COLUMBIA -- Ohio State sophomore power forward Jared Sullinger has been described in several different ways during the past year.
Many have called him one of college basketball's best players and a future lottery pick. Both seem spot-on. He is projected by NBADraft.net to be selected fifth in next year's draft.
Others have said he is critical to the Buckeyes' chances of a deep NCAA tournament run, and that would be correct, too. He leads second-ranked Ohio State with 18.3 points and 10.3 rebounds per game entering today's game at South Carolina. The Buckeyes' only loss, last Saturday at Kansas, was the second of two games Sullinger missed because of back spasms.
But Sullinger, who returned from his injury Wednesday against USC Upstate, has almost certainly never been characterized the way USC coach Darrin Horn described him this week.
"His IQ is off the charts," Horn said. "He is an incredibly smart basketball player. He does a lot of little things. He's got a very mature game. He's not super athletic. He's like the old guy you play when you're young down at the Y or in church league or whatever, and he's just giving it to you. He's got all the little things down."
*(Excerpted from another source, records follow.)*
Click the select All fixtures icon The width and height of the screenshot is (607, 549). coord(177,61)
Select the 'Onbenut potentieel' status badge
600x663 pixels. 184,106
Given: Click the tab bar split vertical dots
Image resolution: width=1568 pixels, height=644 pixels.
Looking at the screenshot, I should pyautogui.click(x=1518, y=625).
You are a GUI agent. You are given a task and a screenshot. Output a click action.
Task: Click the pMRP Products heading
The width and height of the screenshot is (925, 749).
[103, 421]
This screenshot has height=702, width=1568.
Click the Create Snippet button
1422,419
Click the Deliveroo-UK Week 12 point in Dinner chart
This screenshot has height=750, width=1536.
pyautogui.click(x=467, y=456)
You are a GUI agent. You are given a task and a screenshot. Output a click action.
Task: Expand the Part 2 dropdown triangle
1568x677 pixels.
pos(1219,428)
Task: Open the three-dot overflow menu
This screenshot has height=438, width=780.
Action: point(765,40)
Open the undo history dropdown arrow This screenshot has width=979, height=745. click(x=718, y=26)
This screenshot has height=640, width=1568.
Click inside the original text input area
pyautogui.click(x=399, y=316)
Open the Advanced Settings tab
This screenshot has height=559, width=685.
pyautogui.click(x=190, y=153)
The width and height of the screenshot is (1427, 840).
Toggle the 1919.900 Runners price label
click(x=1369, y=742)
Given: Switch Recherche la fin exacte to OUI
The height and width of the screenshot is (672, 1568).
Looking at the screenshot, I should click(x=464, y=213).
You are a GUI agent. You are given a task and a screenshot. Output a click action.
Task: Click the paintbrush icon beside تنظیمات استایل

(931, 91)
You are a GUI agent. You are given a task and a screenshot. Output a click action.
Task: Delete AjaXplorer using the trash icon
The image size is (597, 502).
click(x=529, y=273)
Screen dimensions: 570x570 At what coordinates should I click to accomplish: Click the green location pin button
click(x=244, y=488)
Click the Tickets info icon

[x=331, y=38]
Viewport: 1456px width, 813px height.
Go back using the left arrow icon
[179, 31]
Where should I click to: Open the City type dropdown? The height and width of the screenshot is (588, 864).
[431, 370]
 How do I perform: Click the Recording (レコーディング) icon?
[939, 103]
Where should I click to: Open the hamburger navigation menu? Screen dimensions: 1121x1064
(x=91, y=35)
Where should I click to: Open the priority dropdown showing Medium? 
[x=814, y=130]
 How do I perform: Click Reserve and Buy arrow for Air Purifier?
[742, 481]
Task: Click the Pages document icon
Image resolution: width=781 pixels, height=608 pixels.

Limiting Sullinger, as much as that's possible, will be a challenge today for USC freshman power forward Anthony Gill as the Gamecocks (4-5) attempt to pull off a monumental upset. In USC's 79-57 loss last season at Ohio State, Sullinger had 30 points and 19 rebounds. Nine of his points came on free throws. He shot 12 of them, highlighting his ability to draw fouls.
"Since Tyler Hansbrough, he gets more fouls called or draws more fouls -- or maybe both -- than any player I've ever seen in college basketball," Horn said. "He's very good at it."
Gill has done a better job lately of avoiding foul trouble while still playing as aggressively as Horn asks him to. Gill said he committed too many "silly fouls" early in the season, because when he defended in the post, he put two hands on an opposing player to account for a strength difference. Gill, who is 6-8 and 235 pounds, gives up one inch and 45 pounds to Sullinger.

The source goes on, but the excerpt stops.